[BEGIN Input records]

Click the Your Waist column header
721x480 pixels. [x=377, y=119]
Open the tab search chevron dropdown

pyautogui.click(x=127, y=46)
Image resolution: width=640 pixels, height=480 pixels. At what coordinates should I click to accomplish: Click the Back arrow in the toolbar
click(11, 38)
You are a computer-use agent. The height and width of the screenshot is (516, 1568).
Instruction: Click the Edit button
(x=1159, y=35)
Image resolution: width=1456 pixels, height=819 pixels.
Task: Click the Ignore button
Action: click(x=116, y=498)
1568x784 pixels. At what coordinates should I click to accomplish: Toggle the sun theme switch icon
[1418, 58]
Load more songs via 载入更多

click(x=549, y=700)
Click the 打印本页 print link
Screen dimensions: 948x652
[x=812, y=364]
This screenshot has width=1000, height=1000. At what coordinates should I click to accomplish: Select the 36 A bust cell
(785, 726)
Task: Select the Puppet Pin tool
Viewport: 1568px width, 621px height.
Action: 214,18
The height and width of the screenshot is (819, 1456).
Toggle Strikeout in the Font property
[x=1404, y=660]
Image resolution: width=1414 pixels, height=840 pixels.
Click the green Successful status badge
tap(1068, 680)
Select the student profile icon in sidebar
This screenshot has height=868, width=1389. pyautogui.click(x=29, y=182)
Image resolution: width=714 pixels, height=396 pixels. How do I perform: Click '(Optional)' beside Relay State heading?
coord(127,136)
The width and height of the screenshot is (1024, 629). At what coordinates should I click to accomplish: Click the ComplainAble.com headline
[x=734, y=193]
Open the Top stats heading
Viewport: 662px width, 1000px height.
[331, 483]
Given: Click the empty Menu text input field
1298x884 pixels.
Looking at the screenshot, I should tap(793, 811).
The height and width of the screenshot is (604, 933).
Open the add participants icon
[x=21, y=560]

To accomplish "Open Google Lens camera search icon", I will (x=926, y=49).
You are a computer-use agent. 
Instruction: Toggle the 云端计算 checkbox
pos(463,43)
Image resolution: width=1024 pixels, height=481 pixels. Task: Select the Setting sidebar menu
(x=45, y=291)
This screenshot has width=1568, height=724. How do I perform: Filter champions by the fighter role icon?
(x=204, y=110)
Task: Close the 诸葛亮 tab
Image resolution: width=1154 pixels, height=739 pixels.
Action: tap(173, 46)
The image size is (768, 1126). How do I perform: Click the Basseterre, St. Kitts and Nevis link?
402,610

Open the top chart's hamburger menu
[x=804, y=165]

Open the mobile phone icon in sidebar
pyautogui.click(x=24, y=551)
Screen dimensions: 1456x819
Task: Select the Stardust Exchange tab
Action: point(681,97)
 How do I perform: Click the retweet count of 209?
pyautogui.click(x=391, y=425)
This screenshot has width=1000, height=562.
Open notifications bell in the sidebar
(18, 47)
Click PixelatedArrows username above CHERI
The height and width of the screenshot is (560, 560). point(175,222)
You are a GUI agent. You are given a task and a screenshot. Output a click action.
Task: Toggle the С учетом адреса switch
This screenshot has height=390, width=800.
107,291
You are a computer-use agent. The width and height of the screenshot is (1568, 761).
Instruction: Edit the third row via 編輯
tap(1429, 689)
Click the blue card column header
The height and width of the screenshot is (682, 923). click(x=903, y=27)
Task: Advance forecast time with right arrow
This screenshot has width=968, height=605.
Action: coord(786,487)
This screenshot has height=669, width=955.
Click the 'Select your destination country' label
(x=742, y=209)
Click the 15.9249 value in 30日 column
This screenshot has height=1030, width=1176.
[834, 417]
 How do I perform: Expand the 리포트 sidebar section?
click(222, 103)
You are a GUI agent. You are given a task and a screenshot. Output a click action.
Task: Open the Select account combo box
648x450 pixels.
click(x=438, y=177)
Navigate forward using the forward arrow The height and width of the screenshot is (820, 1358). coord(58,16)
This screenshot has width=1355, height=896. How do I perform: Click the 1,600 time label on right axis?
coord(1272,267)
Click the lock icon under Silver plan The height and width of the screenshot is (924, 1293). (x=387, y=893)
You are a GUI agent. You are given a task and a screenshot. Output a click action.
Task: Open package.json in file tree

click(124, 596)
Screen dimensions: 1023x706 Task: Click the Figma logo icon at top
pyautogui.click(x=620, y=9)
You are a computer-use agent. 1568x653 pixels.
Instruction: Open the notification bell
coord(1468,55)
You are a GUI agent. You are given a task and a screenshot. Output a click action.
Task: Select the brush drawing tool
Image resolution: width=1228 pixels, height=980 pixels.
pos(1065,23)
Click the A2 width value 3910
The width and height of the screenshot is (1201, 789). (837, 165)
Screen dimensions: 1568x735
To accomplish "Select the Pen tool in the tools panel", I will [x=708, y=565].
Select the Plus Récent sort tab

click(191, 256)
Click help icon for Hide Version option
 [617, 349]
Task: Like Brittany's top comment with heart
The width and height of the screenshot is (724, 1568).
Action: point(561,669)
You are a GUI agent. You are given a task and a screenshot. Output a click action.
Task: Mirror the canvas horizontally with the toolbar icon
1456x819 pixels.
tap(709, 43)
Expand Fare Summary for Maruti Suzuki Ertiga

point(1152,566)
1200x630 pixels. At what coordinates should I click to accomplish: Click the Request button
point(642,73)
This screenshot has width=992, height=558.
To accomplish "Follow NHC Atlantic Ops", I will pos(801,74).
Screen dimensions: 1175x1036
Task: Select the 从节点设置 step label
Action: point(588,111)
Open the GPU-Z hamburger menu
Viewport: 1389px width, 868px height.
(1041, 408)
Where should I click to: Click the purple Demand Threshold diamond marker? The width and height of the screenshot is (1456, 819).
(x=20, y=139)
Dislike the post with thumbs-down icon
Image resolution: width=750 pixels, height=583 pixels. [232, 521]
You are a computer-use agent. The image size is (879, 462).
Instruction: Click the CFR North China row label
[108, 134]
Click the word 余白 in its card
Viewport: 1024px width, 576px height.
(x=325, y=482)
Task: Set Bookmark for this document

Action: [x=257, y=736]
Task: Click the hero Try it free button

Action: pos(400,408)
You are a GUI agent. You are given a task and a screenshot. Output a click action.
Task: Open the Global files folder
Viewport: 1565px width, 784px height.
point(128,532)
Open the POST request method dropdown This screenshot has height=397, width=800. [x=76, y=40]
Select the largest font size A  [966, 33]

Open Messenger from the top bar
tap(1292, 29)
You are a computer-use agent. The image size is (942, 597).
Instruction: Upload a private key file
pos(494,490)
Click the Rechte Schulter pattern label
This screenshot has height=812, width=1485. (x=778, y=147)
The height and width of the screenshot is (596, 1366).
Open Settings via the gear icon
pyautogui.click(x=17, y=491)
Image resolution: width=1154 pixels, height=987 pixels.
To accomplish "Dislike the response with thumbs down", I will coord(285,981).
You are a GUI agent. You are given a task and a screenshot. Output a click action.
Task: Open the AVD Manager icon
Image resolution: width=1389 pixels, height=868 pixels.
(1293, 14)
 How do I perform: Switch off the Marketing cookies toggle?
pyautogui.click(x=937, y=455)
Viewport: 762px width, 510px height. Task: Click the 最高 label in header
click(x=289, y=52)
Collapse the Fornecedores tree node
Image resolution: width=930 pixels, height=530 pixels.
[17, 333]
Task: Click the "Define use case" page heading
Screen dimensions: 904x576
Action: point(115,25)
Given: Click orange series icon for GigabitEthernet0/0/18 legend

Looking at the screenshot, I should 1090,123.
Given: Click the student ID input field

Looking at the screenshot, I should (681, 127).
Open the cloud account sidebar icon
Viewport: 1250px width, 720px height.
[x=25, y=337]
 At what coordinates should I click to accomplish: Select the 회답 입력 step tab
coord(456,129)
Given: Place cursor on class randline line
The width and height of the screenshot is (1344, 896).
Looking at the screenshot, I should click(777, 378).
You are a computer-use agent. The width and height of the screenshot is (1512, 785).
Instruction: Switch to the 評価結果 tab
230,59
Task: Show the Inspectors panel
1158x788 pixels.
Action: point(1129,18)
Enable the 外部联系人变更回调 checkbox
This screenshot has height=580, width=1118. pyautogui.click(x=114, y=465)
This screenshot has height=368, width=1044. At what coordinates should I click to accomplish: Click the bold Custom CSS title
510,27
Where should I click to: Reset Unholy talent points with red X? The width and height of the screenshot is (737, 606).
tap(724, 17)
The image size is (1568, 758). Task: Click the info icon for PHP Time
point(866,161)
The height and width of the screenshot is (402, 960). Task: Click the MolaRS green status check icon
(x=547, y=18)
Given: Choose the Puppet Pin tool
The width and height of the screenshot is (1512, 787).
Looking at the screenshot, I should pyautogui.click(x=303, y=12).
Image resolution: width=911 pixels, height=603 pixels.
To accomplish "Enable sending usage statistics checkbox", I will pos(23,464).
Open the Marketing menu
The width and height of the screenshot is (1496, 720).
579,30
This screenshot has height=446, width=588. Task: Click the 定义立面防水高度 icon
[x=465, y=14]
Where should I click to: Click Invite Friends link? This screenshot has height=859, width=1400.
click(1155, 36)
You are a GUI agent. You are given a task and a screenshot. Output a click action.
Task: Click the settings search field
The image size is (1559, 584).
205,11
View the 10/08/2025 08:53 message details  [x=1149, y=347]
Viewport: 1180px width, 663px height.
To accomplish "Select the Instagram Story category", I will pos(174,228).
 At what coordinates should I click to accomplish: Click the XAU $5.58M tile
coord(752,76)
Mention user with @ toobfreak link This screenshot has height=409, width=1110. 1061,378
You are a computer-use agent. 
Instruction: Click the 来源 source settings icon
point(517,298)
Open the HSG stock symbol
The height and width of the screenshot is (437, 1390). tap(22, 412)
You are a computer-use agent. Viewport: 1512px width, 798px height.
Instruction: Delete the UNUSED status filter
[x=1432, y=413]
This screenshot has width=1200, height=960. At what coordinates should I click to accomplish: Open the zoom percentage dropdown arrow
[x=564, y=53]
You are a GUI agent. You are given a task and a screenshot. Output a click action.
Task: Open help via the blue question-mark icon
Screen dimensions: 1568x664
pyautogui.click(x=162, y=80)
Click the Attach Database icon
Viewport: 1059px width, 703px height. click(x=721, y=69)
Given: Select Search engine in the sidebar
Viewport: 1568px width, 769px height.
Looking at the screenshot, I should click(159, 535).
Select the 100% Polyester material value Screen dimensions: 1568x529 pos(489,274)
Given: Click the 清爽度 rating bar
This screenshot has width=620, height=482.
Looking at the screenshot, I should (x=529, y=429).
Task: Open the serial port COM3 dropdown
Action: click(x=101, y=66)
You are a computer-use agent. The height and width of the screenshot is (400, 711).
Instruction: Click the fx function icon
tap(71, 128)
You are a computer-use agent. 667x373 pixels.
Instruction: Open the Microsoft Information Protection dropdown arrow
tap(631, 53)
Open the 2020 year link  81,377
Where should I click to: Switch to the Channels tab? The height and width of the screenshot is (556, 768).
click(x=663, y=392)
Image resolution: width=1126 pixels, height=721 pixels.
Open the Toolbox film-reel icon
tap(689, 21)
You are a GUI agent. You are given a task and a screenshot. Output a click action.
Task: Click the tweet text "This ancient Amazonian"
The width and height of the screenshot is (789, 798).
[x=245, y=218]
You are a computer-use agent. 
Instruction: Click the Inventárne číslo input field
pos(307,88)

[END Input records]

Exercise task: Update the rows from the line with "Where should I click to: Switch" to the line with "tap(689, 21)" by replacing "Channels" with "Members", leaving everything else unchanged.

Answer to this exercise:
Where should I click to: Switch to the Members tab? The height and width of the screenshot is (556, 768).
click(x=663, y=392)
Image resolution: width=1126 pixels, height=721 pixels.
Open the Toolbox film-reel icon
tap(689, 21)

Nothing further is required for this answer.